At the last inspection we found that people’s daily charts were not maintained to ensure they were accurate, complete and contemporaneous. We saw that insufficient action had been taken so that we could be confident that people’s daily charts were completed accurately and were contemporaneous.
Most people and relatives spoken with told us the activities provided at the service could be improved to meet the needs for all the people living at the service.
At the last inspection we raised concerns regarding the lack of stimulation provided for people living in the Laurels. We found that insufficient action had been taken by the registered provider to ensure people living with dementia did not become disengaged with their surroundings.
People and relatives made positive comments about the staff and the manager at the service.
In the Limes building we observed a lot of laughter and friendly ‘banter’ between people and staff. We saw that people got on well with staff and that people’s relatives and visitors were greeted in a friendly way.
In the Laurels building we observed the interaction between staff and people was centred on tasks. This lack of engagement between staff and people created an unstimulating atmosphere.
People spoken with were satisfied with the care they had received.
Relatives told us they were involved in their family members care planning and were satisfied with the care their family member had received.
In people’s record we saw evidence of involvement from other professionals such as doctors, opticians, tissue viability nurses and speech and language practitioners.
We reviewed one person’s Deprivation of Liberty Safeguards authorisation which had been granted with conditions in May 2016. These conditions are legally binding and had not been met. This showed there was a risk that people would not receive appropriate care and treatment to meet their needs.
We found that there was a risk that people’s behaviour was not managed consistently and the risk to their health, welfare and safety was not managed effectively.
People’s preferences and dietary needs were being met. We received mixed views regarding the quality of the food provided.
We saw the environment in the Limes dining area was not a calm and conducive atmosphere for people to eat in.
Accidents and untoward occurrences were monitored by the registered provider to ensure any trends were identified.
The overall rating for this service is ‘Inadequate’ and the service is therefore in ‘Special measures’.

Things to do »
**1.** Reproduce everything in the inspection report from "We found that there" down to "not managed effectively.".
**2.** What overall rating does the inspection report give the service?
The records have no connection to the inspection report.

Entries shown »

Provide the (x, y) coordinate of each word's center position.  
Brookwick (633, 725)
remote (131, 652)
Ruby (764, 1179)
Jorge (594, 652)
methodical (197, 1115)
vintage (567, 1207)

Results »
**1.**
We found that there was a risk that people’s behaviour was not managed consistently and the risk to their health, welfare and safety was not managed effectively.

**2.** Inadequate, which places the service in special measures.